*REQUIREMENT*
Verbatim output required. Print the data in full.

*SUPPLIED DATA*
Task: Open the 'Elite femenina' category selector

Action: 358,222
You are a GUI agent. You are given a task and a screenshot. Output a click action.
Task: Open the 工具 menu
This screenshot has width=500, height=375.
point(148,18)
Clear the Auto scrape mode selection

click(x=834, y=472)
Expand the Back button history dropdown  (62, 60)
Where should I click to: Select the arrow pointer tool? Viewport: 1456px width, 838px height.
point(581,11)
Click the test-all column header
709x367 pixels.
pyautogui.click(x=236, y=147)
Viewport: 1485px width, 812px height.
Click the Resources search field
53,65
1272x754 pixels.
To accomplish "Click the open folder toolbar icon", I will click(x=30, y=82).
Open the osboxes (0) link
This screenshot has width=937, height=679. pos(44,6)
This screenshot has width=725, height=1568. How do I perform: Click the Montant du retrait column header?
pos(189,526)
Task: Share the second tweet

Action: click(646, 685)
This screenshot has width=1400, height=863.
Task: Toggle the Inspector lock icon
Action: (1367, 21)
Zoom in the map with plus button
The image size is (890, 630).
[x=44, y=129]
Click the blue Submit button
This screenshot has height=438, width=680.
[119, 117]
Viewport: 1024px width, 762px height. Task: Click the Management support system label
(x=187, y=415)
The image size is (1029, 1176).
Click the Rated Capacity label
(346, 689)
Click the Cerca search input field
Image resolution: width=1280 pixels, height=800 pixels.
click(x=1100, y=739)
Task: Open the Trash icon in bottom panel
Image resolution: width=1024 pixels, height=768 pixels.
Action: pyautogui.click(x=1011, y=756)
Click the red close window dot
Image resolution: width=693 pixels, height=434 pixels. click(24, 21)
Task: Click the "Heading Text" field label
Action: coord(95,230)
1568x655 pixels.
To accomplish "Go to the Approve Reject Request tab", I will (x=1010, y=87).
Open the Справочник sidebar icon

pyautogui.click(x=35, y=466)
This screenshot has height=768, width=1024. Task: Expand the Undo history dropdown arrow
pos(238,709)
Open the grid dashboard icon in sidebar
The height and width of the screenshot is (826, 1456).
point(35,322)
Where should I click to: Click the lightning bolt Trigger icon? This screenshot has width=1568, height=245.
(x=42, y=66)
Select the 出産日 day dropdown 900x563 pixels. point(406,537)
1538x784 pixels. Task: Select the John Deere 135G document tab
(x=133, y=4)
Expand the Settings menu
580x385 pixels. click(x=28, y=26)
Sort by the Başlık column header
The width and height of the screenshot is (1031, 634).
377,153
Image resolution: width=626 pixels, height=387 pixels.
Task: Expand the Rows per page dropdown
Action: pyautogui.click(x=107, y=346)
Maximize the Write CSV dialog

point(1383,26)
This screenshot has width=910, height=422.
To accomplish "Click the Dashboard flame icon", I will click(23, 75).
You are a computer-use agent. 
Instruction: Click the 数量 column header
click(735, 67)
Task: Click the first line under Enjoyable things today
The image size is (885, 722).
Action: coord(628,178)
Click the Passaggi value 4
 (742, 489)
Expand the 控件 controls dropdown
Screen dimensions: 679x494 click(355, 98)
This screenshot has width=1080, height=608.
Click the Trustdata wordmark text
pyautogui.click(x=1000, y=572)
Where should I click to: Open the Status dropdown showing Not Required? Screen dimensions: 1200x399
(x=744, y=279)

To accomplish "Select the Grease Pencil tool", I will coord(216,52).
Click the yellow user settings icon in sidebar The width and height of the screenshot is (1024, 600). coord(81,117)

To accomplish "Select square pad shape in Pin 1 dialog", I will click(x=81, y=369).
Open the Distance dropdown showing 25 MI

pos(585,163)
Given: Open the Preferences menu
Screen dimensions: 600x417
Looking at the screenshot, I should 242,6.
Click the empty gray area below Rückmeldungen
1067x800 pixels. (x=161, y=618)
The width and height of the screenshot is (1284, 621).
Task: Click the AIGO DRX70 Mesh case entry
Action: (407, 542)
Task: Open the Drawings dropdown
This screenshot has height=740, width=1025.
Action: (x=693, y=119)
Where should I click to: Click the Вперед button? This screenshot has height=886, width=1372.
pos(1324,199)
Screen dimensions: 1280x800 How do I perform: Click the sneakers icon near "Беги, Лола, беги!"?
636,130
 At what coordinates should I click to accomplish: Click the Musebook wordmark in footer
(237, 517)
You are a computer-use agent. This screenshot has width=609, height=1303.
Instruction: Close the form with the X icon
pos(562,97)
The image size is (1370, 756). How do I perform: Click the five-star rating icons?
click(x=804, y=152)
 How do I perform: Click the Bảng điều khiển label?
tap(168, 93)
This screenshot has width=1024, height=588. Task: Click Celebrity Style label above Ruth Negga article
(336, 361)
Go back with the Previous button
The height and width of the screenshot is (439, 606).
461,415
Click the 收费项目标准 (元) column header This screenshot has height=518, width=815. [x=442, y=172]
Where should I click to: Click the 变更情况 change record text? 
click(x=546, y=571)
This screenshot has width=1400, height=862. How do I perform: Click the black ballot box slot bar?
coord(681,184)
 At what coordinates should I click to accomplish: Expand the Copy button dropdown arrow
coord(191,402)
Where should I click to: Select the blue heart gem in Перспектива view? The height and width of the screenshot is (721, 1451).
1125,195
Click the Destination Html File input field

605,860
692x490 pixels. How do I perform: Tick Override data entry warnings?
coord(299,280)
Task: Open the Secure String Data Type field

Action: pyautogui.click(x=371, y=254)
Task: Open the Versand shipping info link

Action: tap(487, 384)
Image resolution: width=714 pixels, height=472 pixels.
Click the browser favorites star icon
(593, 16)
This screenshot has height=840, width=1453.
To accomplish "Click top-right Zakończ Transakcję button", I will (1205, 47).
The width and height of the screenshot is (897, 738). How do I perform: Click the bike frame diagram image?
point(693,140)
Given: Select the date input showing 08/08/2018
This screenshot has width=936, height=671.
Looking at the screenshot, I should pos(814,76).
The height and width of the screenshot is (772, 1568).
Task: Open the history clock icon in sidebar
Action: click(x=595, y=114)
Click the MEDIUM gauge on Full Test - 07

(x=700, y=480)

*FINISHED EXERCISE*
Task: Open the 'Elite femenina' category selector

Action: 358,222
You are a GUI agent. You are given a task and a screenshot. Output a click action.
Task: Open the 工具 menu
This screenshot has width=500, height=375.
point(148,18)
Clear the Auto scrape mode selection

click(x=834, y=472)
Expand the Back button history dropdown  (62, 60)
Where should I click to: Select the arrow pointer tool? Viewport: 1456px width, 838px height.
point(581,11)
Click the test-all column header
709x367 pixels.
pyautogui.click(x=236, y=147)
Viewport: 1485px width, 812px height.
Click the Resources search field
53,65
1272x754 pixels.
To accomplish "Click the open folder toolbar icon", I will click(x=30, y=82).
Open the osboxes (0) link
This screenshot has width=937, height=679. pos(44,6)
This screenshot has width=725, height=1568. How do I perform: Click the Montant du retrait column header?
pos(189,526)
Task: Share the second tweet

Action: click(646, 685)
This screenshot has width=1400, height=863.
Task: Toggle the Inspector lock icon
Action: (1367, 21)
Zoom in the map with plus button
The image size is (890, 630).
[x=44, y=129]
Click the blue Submit button
This screenshot has height=438, width=680.
[119, 117]
Viewport: 1024px width, 762px height. Task: Click the Management support system label
(x=187, y=415)
The image size is (1029, 1176).
Click the Rated Capacity label
(346, 689)
Click the Cerca search input field
Image resolution: width=1280 pixels, height=800 pixels.
click(x=1100, y=739)
Task: Open the Trash icon in bottom panel
Image resolution: width=1024 pixels, height=768 pixels.
Action: pyautogui.click(x=1011, y=756)
Click the red close window dot
Image resolution: width=693 pixels, height=434 pixels. click(24, 21)
Task: Click the "Heading Text" field label
Action: coord(95,230)
1568x655 pixels.
To accomplish "Go to the Approve Reject Request tab", I will (x=1010, y=87).
Open the Справочник sidebar icon

pyautogui.click(x=35, y=466)
This screenshot has height=768, width=1024. Task: Expand the Undo history dropdown arrow
pos(238,709)
Open the grid dashboard icon in sidebar
The height and width of the screenshot is (826, 1456).
point(35,322)
Where should I click to: Click the lightning bolt Trigger icon? This screenshot has width=1568, height=245.
(x=42, y=66)
Select the 出産日 day dropdown 900x563 pixels. point(406,537)
1538x784 pixels. Task: Select the John Deere 135G document tab
(x=133, y=4)
Expand the Settings menu
580x385 pixels. click(x=28, y=26)
Sort by the Başlık column header
The width and height of the screenshot is (1031, 634).
377,153
Image resolution: width=626 pixels, height=387 pixels.
Task: Expand the Rows per page dropdown
Action: pyautogui.click(x=107, y=346)
Maximize the Write CSV dialog

point(1383,26)
This screenshot has width=910, height=422.
To accomplish "Click the Dashboard flame icon", I will click(23, 75).
You are a computer-use agent. 
Instruction: Click the 数量 column header
click(735, 67)
Task: Click the first line under Enjoyable things today
The image size is (885, 722).
Action: coord(628,178)
Click the Passaggi value 4
 (742, 489)
Expand the 控件 controls dropdown
Screen dimensions: 679x494 click(355, 98)
This screenshot has width=1080, height=608.
Click the Trustdata wordmark text
pyautogui.click(x=1000, y=572)
Where should I click to: Open the Status dropdown showing Not Required? Screen dimensions: 1200x399
(x=744, y=279)

To accomplish "Select the Grease Pencil tool", I will coord(216,52).
Click the yellow user settings icon in sidebar The width and height of the screenshot is (1024, 600). coord(81,117)

To accomplish "Select square pad shape in Pin 1 dialog", I will click(x=81, y=369).
Open the Distance dropdown showing 25 MI

pos(585,163)
Given: Open the Preferences menu
Screen dimensions: 600x417
Looking at the screenshot, I should 242,6.
Click the empty gray area below Rückmeldungen
1067x800 pixels. (x=161, y=618)
The width and height of the screenshot is (1284, 621).
Task: Click the AIGO DRX70 Mesh case entry
Action: (407, 542)
Task: Open the Drawings dropdown
This screenshot has height=740, width=1025.
Action: (x=693, y=119)
Where should I click to: Click the Вперед button? This screenshot has height=886, width=1372.
pos(1324,199)
Screen dimensions: 1280x800 How do I perform: Click the sneakers icon near "Беги, Лола, беги!"?
636,130
 At what coordinates should I click to accomplish: Click the Musebook wordmark in footer
(237, 517)
You are a computer-use agent. This screenshot has width=609, height=1303.
Instruction: Close the form with the X icon
pos(562,97)
The image size is (1370, 756). How do I perform: Click the five-star rating icons?
click(x=804, y=152)
 How do I perform: Click the Bảng điều khiển label?
tap(168, 93)
This screenshot has width=1024, height=588. Task: Click Celebrity Style label above Ruth Negga article
(336, 361)
Go back with the Previous button
The height and width of the screenshot is (439, 606).
461,415
Click the 收费项目标准 (元) column header This screenshot has height=518, width=815. [x=442, y=172]
Where should I click to: Click the 变更情况 change record text? 
click(x=546, y=571)
This screenshot has width=1400, height=862. How do I perform: Click the black ballot box slot bar?
coord(681,184)
 At what coordinates should I click to accomplish: Expand the Copy button dropdown arrow
coord(191,402)
Where should I click to: Select the blue heart gem in Перспектива view? The height and width of the screenshot is (721, 1451).
1125,195
Click the Destination Html File input field

605,860
692x490 pixels. How do I perform: Tick Override data entry warnings?
coord(299,280)
Task: Open the Secure String Data Type field

Action: pyautogui.click(x=371, y=254)
Task: Open the Versand shipping info link

Action: tap(487, 384)
Image resolution: width=714 pixels, height=472 pixels.
Click the browser favorites star icon
(593, 16)
This screenshot has height=840, width=1453.
To accomplish "Click top-right Zakończ Transakcję button", I will (1205, 47).
The width and height of the screenshot is (897, 738). How do I perform: Click the bike frame diagram image?
point(693,140)
Given: Select the date input showing 08/08/2018
This screenshot has width=936, height=671.
Looking at the screenshot, I should pos(814,76).
The height and width of the screenshot is (772, 1568).
Task: Open the history clock icon in sidebar
Action: click(x=595, y=114)
Click the MEDIUM gauge on Full Test - 07

(x=700, y=480)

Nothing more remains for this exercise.